Les biostimulants, eux, agissent aux deux niveaux du sol et la plante. Il est deux façons d’appliquer les biostimulants. La première, l’application foliaire agit directement sur les plantes pour produire des effets rapides. La seconde, l’application par irrigation agit sur les racines des plantes et la microflore du sol. Les méthodes d’application des biostimulants sont flexibles. On peut les pulvériser directement ou par drone. L’application par irrigation peut aussi se faire par la technique du goutte à goutte. Enfin les biostimulants se prêtent à un mélange avec d’autres produits.
Amélioration des rendements de 15 à 30%
L’efficacité des biostimulants et biofertilisants est mesurable. Nous l’avons mesurée. La comparaison avec les récoltes utilisant des produits conventionnels dépend évidemment des cultures et des environnements. D’une façon générale, les résultats de nos tests et de nos mesures indiquent que l’utilisation de nos intrants produit des gains en rendement de 15 à 30%. C’est appréciable.

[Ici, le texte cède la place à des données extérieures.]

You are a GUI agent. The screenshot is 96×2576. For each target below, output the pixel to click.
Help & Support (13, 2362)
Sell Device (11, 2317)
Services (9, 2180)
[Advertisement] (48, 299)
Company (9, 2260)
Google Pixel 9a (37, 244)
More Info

J’irai plus loin. Les biostimulants et biofertilisants ne contribuent pas uniquement à l’amélioration des rendements. Ils contribuent aussi efficacement à la remédiation de la dégradation des sols. Pour être exact, ils peuvent contribuer à la récupération des sols dégradés.
La biotechnologie algale appliquée à l’environnement
Outre les recherches directement liées à l’agriculture comme la mise au point de biofertilisants et de biostimulants, la recherche en biotechnologie végétale de MASCIR est très active dans le domaine de l’environnement.
La Fondation MASCIR et ses équipes de recherche ont développé un bioprocédé à base des microalgues, qui permet la biorécupération des nutriments des eaux usées par des souches de microalgues et production de biomasse.
Les résultats obtenus après le traitement grâce aux microalgues sont significatifs notamment au niveau de la récupération de l’azote et de phosphore dans les eaux usées.